Rescale the entries from the line holding "Screen dimensions: 827x433" through the end of the entries, inclusive, by giving only those lines again, requests included, with every coordinate in the answers multiplied by 2.25 and rounded to whole numbers, halves up. Leave the pictures out.

:::::

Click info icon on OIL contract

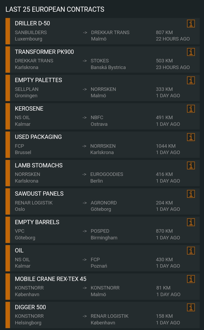point(191,251)
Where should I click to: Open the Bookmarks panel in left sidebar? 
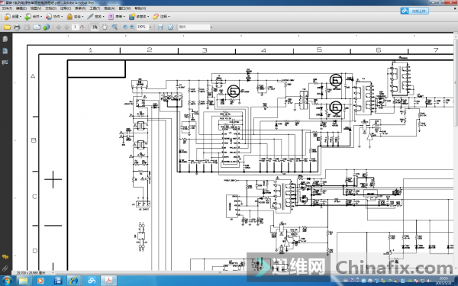5,51
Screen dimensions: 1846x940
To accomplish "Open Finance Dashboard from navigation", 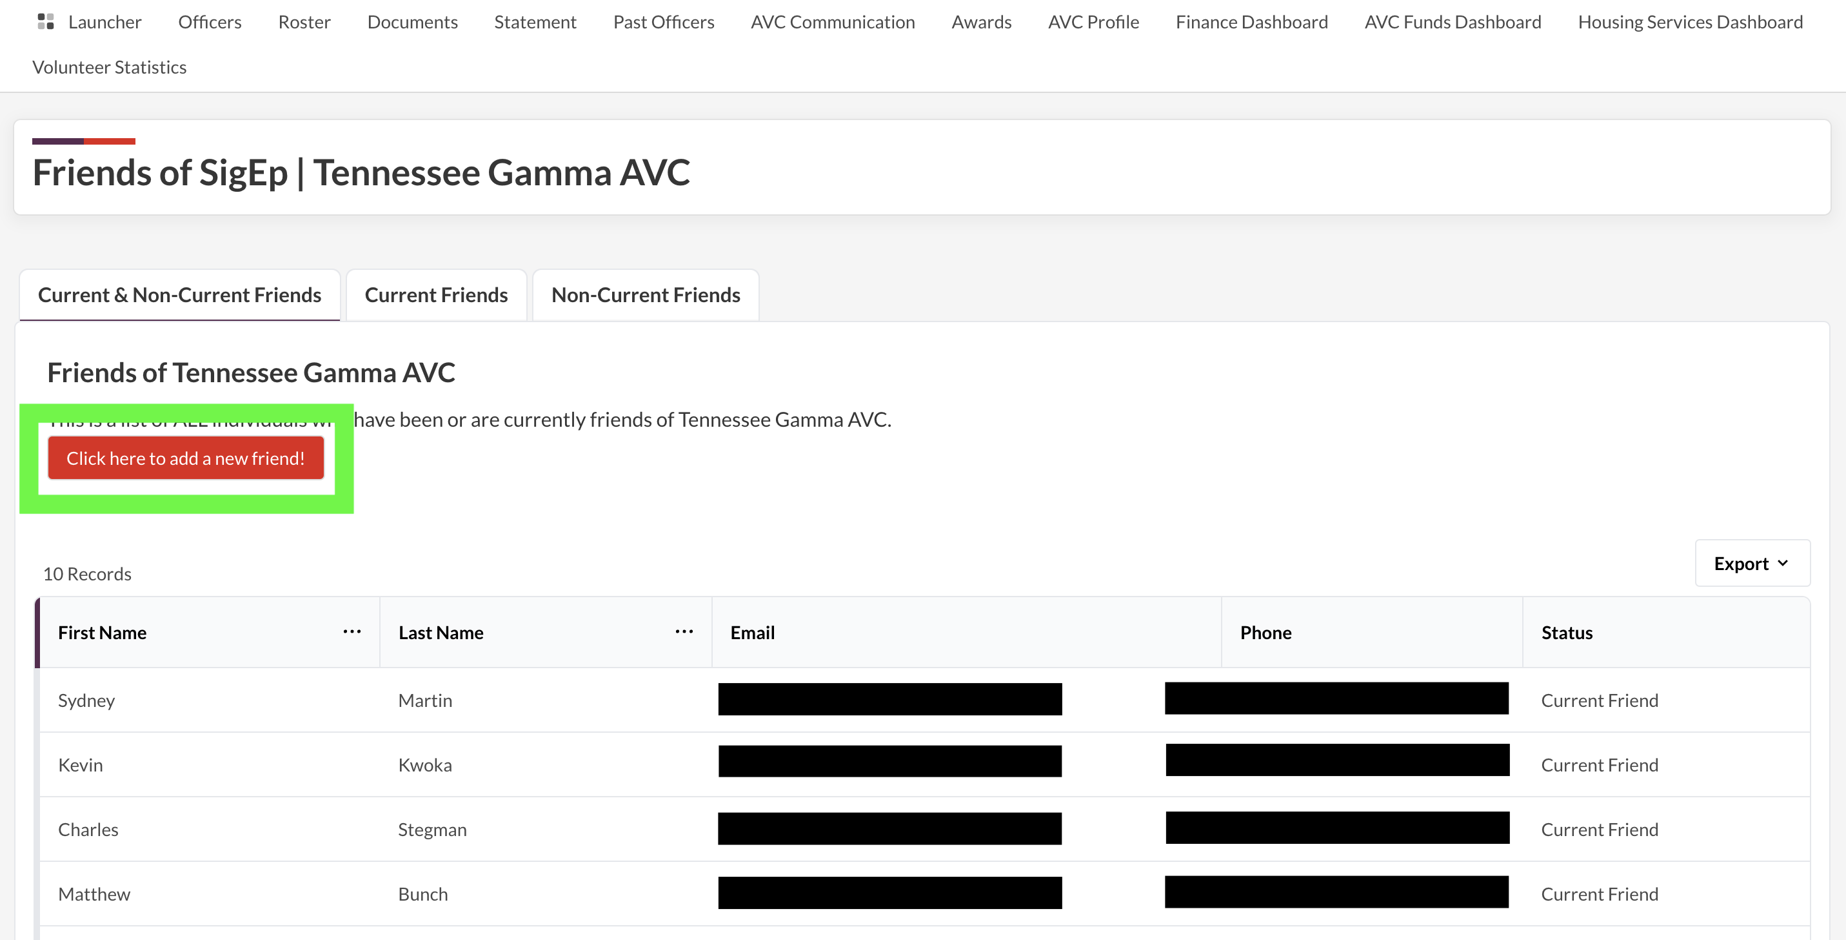I will pos(1251,22).
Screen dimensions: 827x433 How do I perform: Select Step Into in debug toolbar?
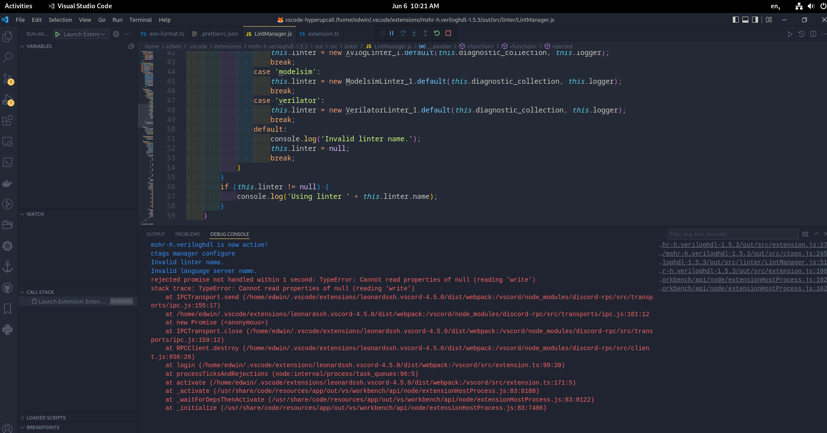tap(414, 33)
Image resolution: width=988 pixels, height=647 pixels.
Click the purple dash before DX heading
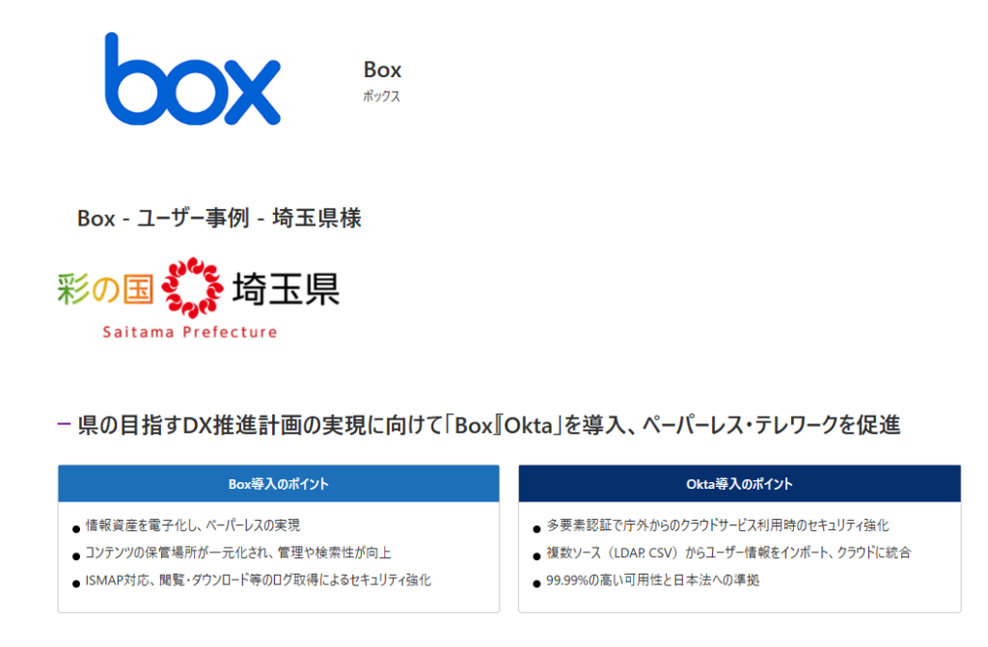click(x=64, y=424)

:::::

**Answer to the exercise:**
Screen dimensions: 827x433 How do I perform: Select Step Into in debug toolbar?
tap(932, 74)
Image resolution: width=988 pixels, height=647 pixels.
Click the purple dash before DX heading
click(x=144, y=954)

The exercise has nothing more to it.